When it comes to the indie city of Portland, there’s not much in the way of R&B. And for synth-minded electro-based R&B, there’s even less. Some find the absence discouraging, but for the duo behind Magic Fades, it’s encouraging—auspicious, even.
“We’re lucky because, even though there’s hardly anyone in our pool, we’re versatile in some of the right ways,” says Mike Grabarek, one half of Magic Fades. And one glance at their resume—opened for the TDE-affiliated SZA; collaborated with honeyed crooner Shy Girls; produced for local word slinger Stewart Villain; named one of Portland’s Best New Bands in Willamette Week's poll last May—proves his claim.
Electronic R&B would be the easy way to describe their sound, but the online community that Magic Fades’ music operates within reaches way behind R&B. It all comes back to an artist named Slow Head, Jeremy Scott tells me, and a “weird [now defunct] group of people on the Internet referred to as Dior Nights.” Slow Head, a Knoxville native, creates sonic collages, chopping up popular R&B, pop, and rap records to produce a completely new product.
Magic Fades aspires to use the same model, but instead of chopping up already released songs, they make their own lines and choruses using sweeping synth chords, astral keyboard effects, calculated drum loops, and often auto-tuned vocals, and then cut those up to create a song. “We’re basically trying to make stuff that sounds like pop music that’s been remixed in a darker context,” Grabarek explains, “but it never actually went through that process—this is the end result.”
Their sophomore album, Push Thru, comes out today, and they play a release show at the contemporary art and music space S1 on December 6. The three singles released in advance are evidence of their versatility—the sad-boy synth-pop track “Stressin;” the smooth and lustful “Eye 2 Eye;” and the bouncy, Jersey club-indebted “IDGAFAM.”
With full-time jobs, the two focus on their music as a creative outlet—a hobby, really—with no pretense that it will ever make them a living. “Everybody knows that you’re not going to make any money right now; it’s just not possible,” Grabarek says flatly. Nonetheless, their pragmatic approach has gone well for the duo over the last two years. Their 2013 release Obsessions was sponsored by Brooklyn-based streetwear-brand-turned-Internet-music-promoter Mishka. Push Thru is aligned with Vancouver electronica label 1080p. And the duo has also been embraced by assorted net subcultures like Witch House, Vaporwave, and Chillwave.

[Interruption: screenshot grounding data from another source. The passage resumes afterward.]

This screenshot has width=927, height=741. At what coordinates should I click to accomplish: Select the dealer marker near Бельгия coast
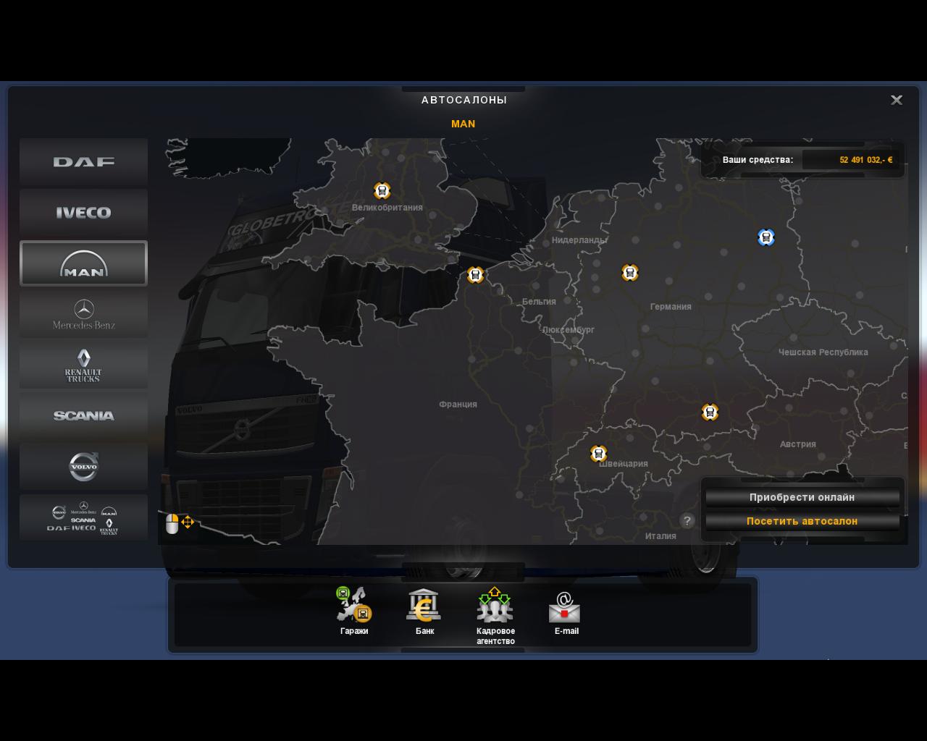click(x=475, y=275)
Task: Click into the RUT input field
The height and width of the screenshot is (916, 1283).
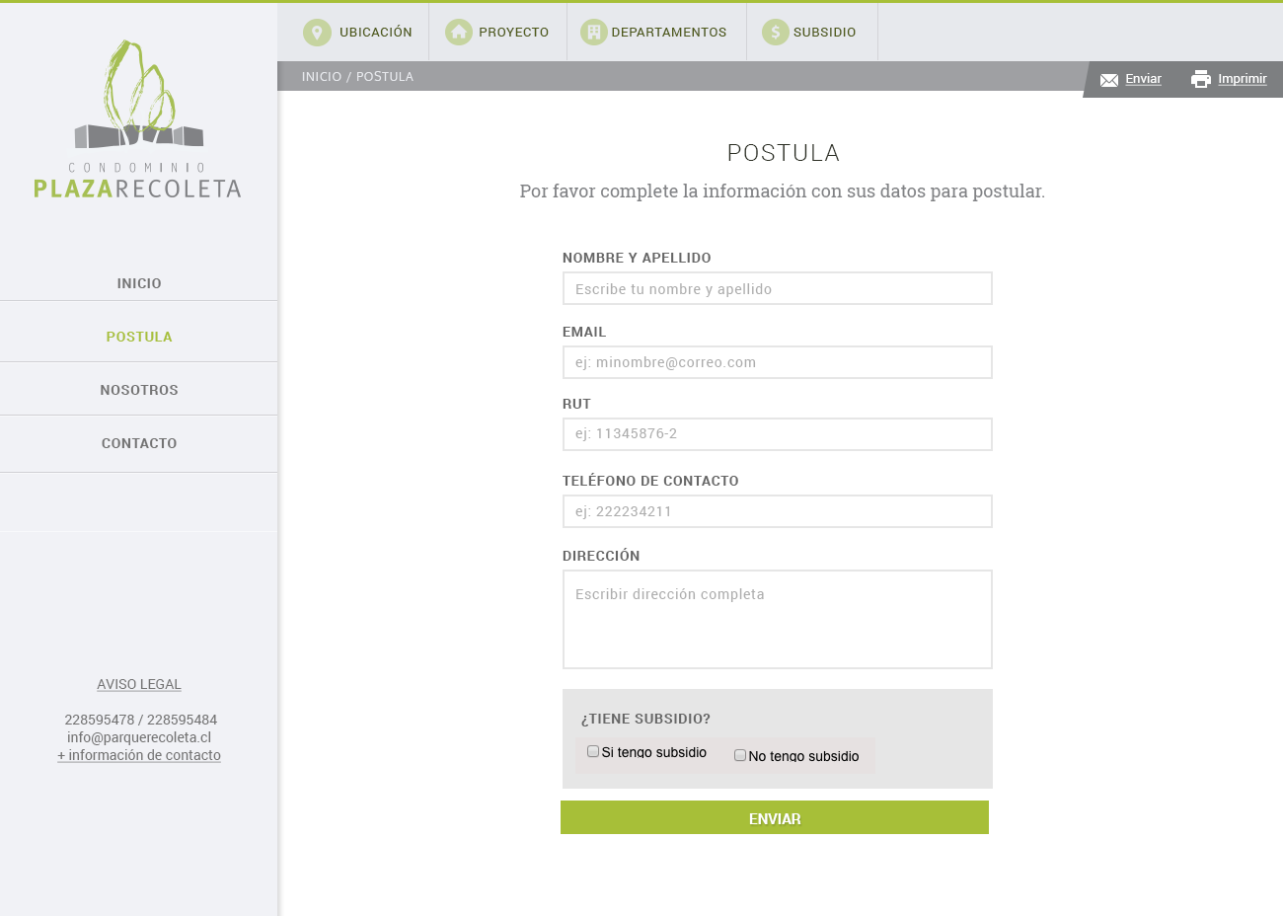Action: point(778,434)
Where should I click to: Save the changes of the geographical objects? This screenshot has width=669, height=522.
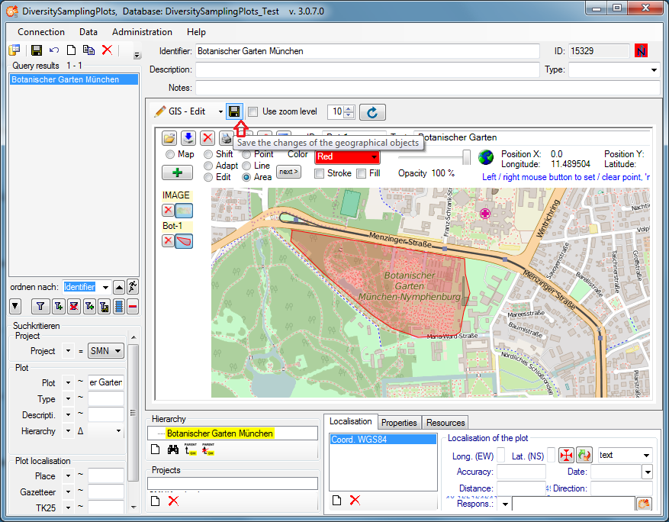(234, 111)
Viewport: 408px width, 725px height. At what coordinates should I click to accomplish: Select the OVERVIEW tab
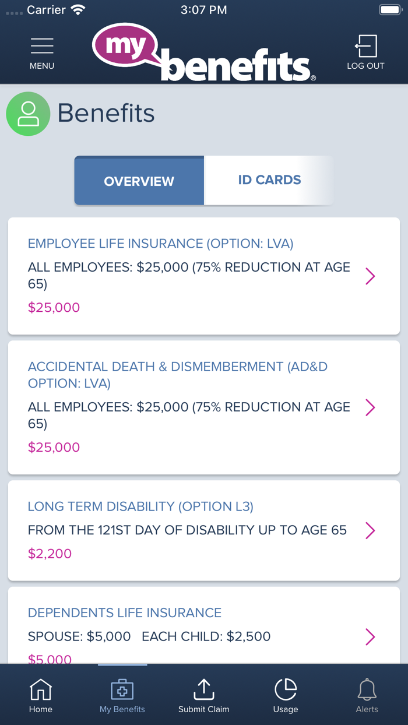[x=139, y=181]
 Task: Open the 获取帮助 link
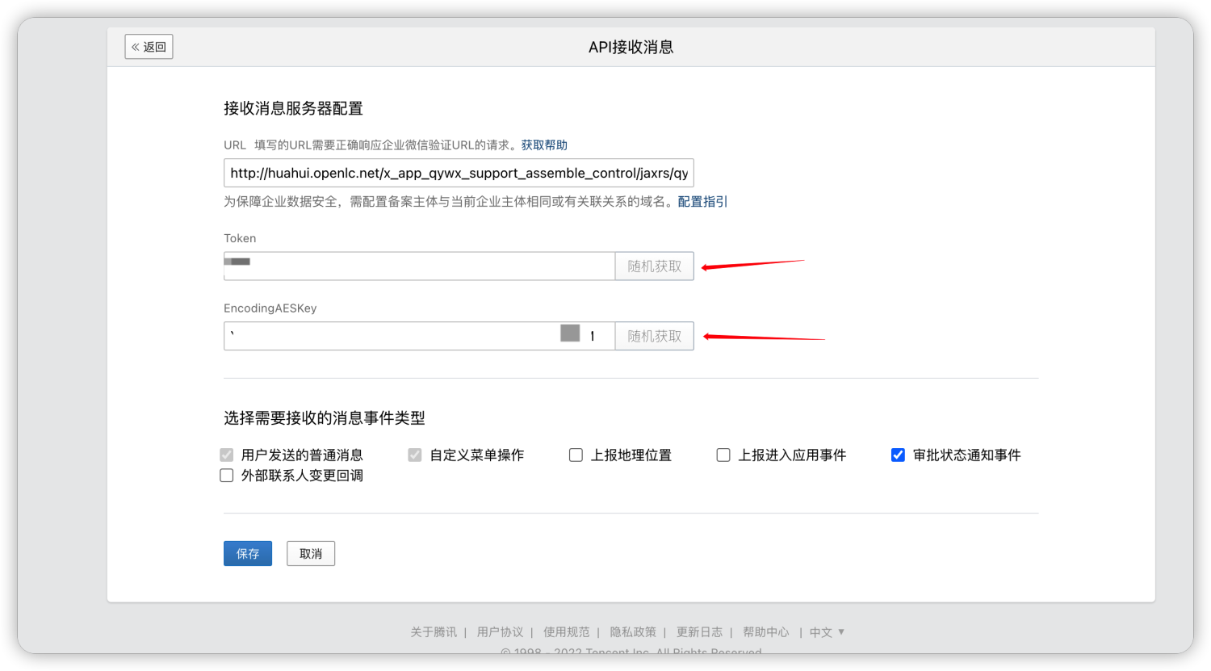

While it might be frustrating bouncing between genres, it’s also flattering—a testament to their far-reaching sound. But even within a very synthetic sound, Scott and Grabarek maintain a strong emphasis on songwriting. Every idea starts with a piano, pen, and paper. It’s about “working out every single word and every note to be just what we want before we even start any recording,” says Grabarek. Without that raw base layer, everything else would be flat.
There’s also a glossy emotional urgency in Magic Fades’ sound that augments the truly human element. It’s a feeling also represented by much of the net art that’s featured on their Tumblr page—smooth, clean, Second Life imagery. They post bionic, mannequin-like figures that appear to have emotions, kissing each other or crying. Take Push Thru’s album art: a sleek, naked female figure breaking out of an animated grid. It’s dark, cold, and artificial, but also rooted in a sense of desire, as the hands push down and the figure stands tall. It’s the marriage between computer-based electronics and honest, intrinsic emotion that Magic Fades strives to achieve.